L’inaugurazione, che ebbe luogo domenica 1 settembre, vide una robusta partecipazione di pubblico (almeno mille persone), composto per lo più dai soci del C.A.I. e della società “Pietro Micca”, da semplici «simpatizzanti della montagna» provenienti anche dalla Val d’Aosta, e dagli iscritti all’Associazione Nazionale Alpini; tra le personalità presenti spiccavano i rappresentanti dell’amministrazione comunale di Biella, il podestà di Piedicavallo, il segretario del Fascio di Biella Walther Bragagnolo, oltre naturalmente al consiglio direttivo del C.A.I. biellese e ai membri della famiglia Rivetti.

La cerimonia ebbe inizio alle ore 10 con la Messa al campo officiata dal cappellano alpino don Arduino, cui fece seguito l’orazione di Gustavo Gaja, vice presidente del C.A.I. Biella, il quale rievocò la storia «delle non poche difficoltà incontrate dalla Sezione biellese nella costruzione di due rifugi e ringraziò calorosamente la famiglia Rivetti per il generosissimo aiuto dato in ambedue le contingenze» (“Il Popolo Biellese”, 02.09.1935); prese poi la parola l’ospite d’onore, il presidente nazionale del C.A.I. nonché dell’Associazione Nazionale Alpini, Angelo Manaresi, il quale «tributò un plauso alla Sezione del Club Alpino di Biella per aver costruito un così bello ed utile monumento a ricordo degli scomparsi, elogiò l’alto spirito della nostra gente amante della montagna, pose a sua volta in rilievo la generosità della famiglia Rivetti […] e consegnò un artistico ricordo all’egr. Dr. Gaja a testimonianza della intelligente, tenace ed appassionata opera da lui dedicata a tutte le fasi relative alla costruzione del rifugio».

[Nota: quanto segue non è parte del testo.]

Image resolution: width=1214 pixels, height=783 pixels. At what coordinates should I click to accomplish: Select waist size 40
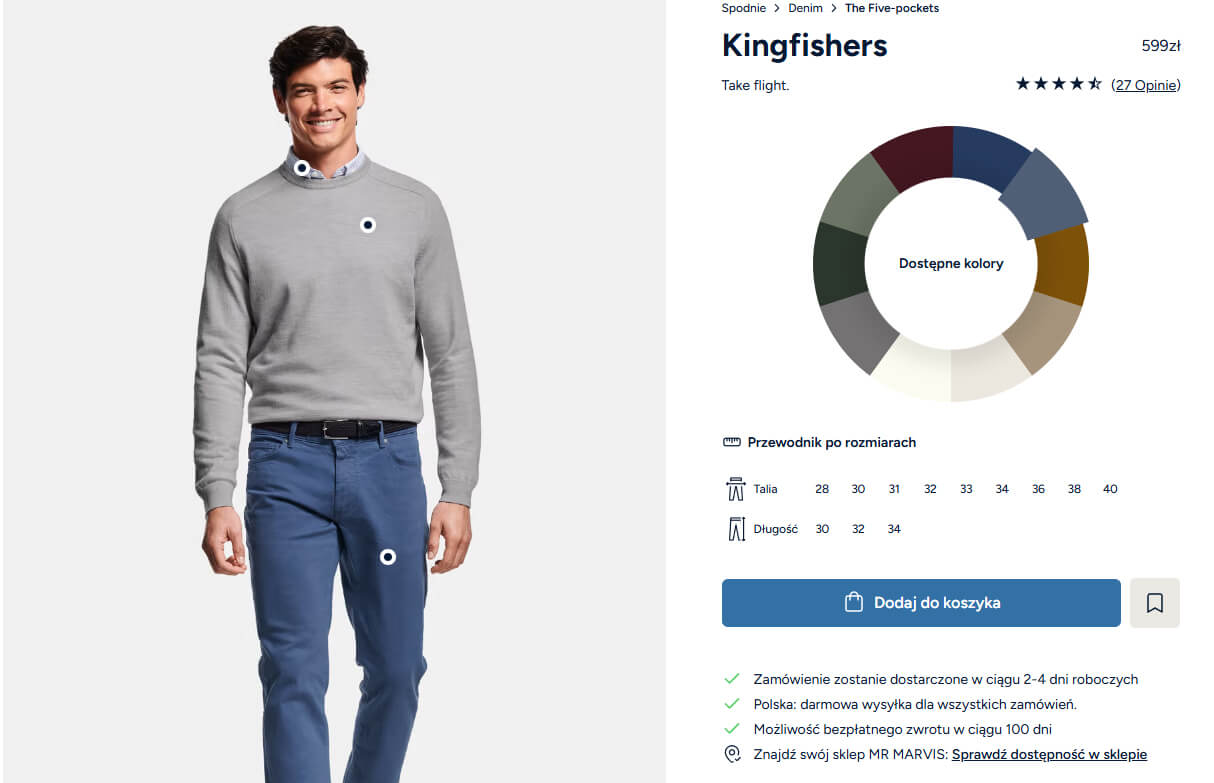tap(1110, 489)
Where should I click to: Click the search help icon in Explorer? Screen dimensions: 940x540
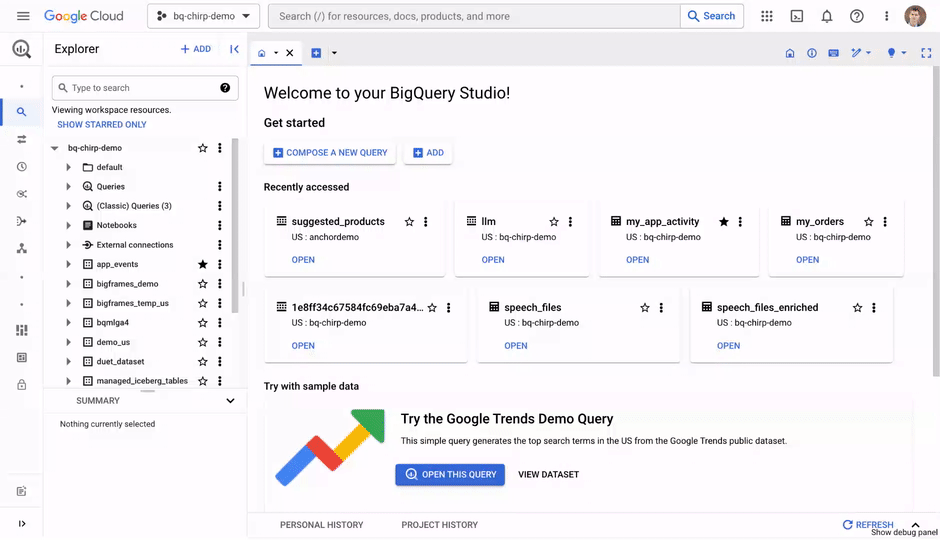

Dopo il saluto e il ringraziamento di Guido Alberto Rivetti, si passò all’inaugurazione del rifugio e al relativo brindisi; quindi i convenuti raggiunsero il colle della Mologna Grande, dove Manaresi rese omaggio alla lapide commemorativa dei Caduti del Battaglione Alpini “Cervino”; al ritorno, la comitiva s’inoltrò nel vallone in cui avevano trovato la morte Alfredo Rivetti e Giovanni Edelmann, deponendo un omaggio floreale presso la targa che ricordava il tragico evento.

Il pranzo al sacco consumato nelle vicinanze del Rifugio sancì la conclusione della memorabile giornata.